Remixing can even be empowering, as is the case with Lil Nas X “appropriating” country music for “Old Town Road” and subsequently releasing a remix with Billy Ray Cyrus after being kicked off the Billboard Country chart. (The irony being that the history of the Billboard Top songs is generally the history of nonblack artists appropriating black music, an example of the negative side of remixing.) Writes Wesley Morris:

A black kid hadn’t really merged white music with black, he’d just taken up the American birthright of cultural synthesis. The mixing feels historical. Here, for instance, in the song’s sample of a Nine Inch Nails track is a banjo, the musical spine of the minstrel era. Perhaps Lil Nas was too American. Other country artists of the genre seemed to sense this. White singers recorded pretty tributes in support, and one, Billy Ray Cyrus, performed his on a remix with Lil Nas X himself.

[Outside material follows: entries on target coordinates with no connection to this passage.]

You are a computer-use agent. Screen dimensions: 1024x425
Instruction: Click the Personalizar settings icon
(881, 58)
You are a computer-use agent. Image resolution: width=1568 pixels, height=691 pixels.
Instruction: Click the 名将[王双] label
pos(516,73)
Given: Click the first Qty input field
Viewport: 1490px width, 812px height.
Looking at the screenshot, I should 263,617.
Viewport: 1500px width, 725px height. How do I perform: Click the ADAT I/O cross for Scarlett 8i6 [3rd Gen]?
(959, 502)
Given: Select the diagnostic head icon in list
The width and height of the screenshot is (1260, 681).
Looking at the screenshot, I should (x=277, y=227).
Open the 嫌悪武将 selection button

This form of cutting, synthesizing, adapting, and remixing is also the basis of the digital age. For instance, the internet is non-linear, fractal, and psychedelic. It’s held together by the hyperlink, which is the most elemental idea the internet has. It also represents an entire shift of consciousness: the hyperlink has become the basis of how we receive information today, how we interact with it, and how we think about it. Everything is connected with another thing. We can follow rabbit holes, just as our brain does. In a way, we are synthesizing and “remixing” information that we consume and piece together, rather than just linearly reading a book or newspaper.

The digital age also provides the practical tools for remixing content: editing movies, chopping up audio, and the ability to make things move slower, faster, backward, whatever. These tools are what enabled someone like early Kanye West to be a successful producer, based on his ability to re-contextualize old soul records. But almost anyone using social media remixes in some form (especially with more aggressively creation-focused media, like Instagram or Tik Tok), applying filters and edits and songs to original content, slapping in pictures, or passing along memes.

But while remixing happens all the time online, it’s also the basis of so much great art. Great art re-contextualizes its sources and inspirations, connects with contemporary politics and worldviews, and also represents a personal and authentic examination of its maker’s life. With all those threads dangling together, it produces something “new”. (Only for it to be remixed again in the future.)

We live in an age where we too, as human beings, have to hold many dangling threads together in our heads. The complete totality of existence that is being alive in 2019 is overwhelming: all the information being constantly plugged into our ears and eyes and brain, the knowledge we are constantly on the brink of self-annihilation and environmental ruin, the constant fight against injustice. But so too must great art hold everything in its head at once: its implicit and explicit sources and inspirations, its central myth, its political and personal context. And when a piece of art is able to hold all of that in its grasp, remixing its sources with that of the world, it also appears breathtakingly original.